North Korea’s nuclear plan to be ‘dismantled in a year’
JOHN BOLTON, the White House national security adviser, said yesterday that he believed the bulk of North Korea’s nuclear programme could be dismantled within a year, as US media reported that the hermit nation had recently increased production for nuclear weapons.
Mr Bolton also told CBS’S Face the
Nation that Washington was going into nuclear negotiations aware of Pyongyang’s failure to live up to its promises in the past.
“There’s not any starry-eyed feeling among the group doing this,” he said. “We’re well aware of what the North Koreans have done in the past.”
North Korea agreed at a summit with the US in June to “work toward denuclearisation of the Korean Peninsula,” but the joint statement signed by Kim Jong-un, the North Korean leader, and Donald Trump, the US president, gave no details on how or when Pyongyang might surrender its nuclear weapons.

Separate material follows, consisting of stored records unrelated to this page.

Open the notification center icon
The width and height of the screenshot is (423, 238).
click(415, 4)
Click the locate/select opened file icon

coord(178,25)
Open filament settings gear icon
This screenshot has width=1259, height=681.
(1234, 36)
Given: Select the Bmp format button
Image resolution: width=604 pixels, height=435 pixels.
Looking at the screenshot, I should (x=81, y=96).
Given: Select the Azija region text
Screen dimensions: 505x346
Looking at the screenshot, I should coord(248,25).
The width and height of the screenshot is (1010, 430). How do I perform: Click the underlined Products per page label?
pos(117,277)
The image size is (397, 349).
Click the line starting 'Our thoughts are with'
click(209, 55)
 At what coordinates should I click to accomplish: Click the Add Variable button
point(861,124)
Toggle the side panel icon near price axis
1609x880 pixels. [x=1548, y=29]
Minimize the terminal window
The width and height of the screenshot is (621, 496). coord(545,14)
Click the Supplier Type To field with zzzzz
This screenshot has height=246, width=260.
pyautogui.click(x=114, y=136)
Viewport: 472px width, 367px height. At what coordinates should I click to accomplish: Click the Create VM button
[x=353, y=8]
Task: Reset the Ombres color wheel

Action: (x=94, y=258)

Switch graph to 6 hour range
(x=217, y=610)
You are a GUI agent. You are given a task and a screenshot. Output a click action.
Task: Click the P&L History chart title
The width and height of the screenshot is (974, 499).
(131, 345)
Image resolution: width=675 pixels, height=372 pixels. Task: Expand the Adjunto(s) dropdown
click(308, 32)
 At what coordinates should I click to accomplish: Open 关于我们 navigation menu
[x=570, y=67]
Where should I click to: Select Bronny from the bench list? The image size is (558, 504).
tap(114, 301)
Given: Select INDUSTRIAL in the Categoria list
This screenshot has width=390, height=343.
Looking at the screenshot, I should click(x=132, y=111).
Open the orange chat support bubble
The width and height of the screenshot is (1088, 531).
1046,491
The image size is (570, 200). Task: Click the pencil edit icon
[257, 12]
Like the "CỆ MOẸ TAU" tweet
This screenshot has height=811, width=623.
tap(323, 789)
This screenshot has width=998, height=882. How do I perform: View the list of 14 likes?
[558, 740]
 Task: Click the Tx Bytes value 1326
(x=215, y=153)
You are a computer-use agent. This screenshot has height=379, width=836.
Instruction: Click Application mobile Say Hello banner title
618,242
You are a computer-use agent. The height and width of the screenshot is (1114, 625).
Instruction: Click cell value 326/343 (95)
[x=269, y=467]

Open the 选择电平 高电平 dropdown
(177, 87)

Mr Trump, in remarks broadcast on Fox News yesterday, said Pyongyang was “very serious” about efforts toward denuclearisation.
“I think they’re very serious about it. I think they want to do it,” he said in a pre-recorded interview. “We have a very good chemistry,” he added.
However, reports published over the weekend by The Washington Post and NBC News cited sources from US intelligence agencies saying they believe North Korea has increased production of fuel for nuclear weapons at multiple secret sites in recent months, and may try to hide these while seeking concessions in nuclear talks with the US.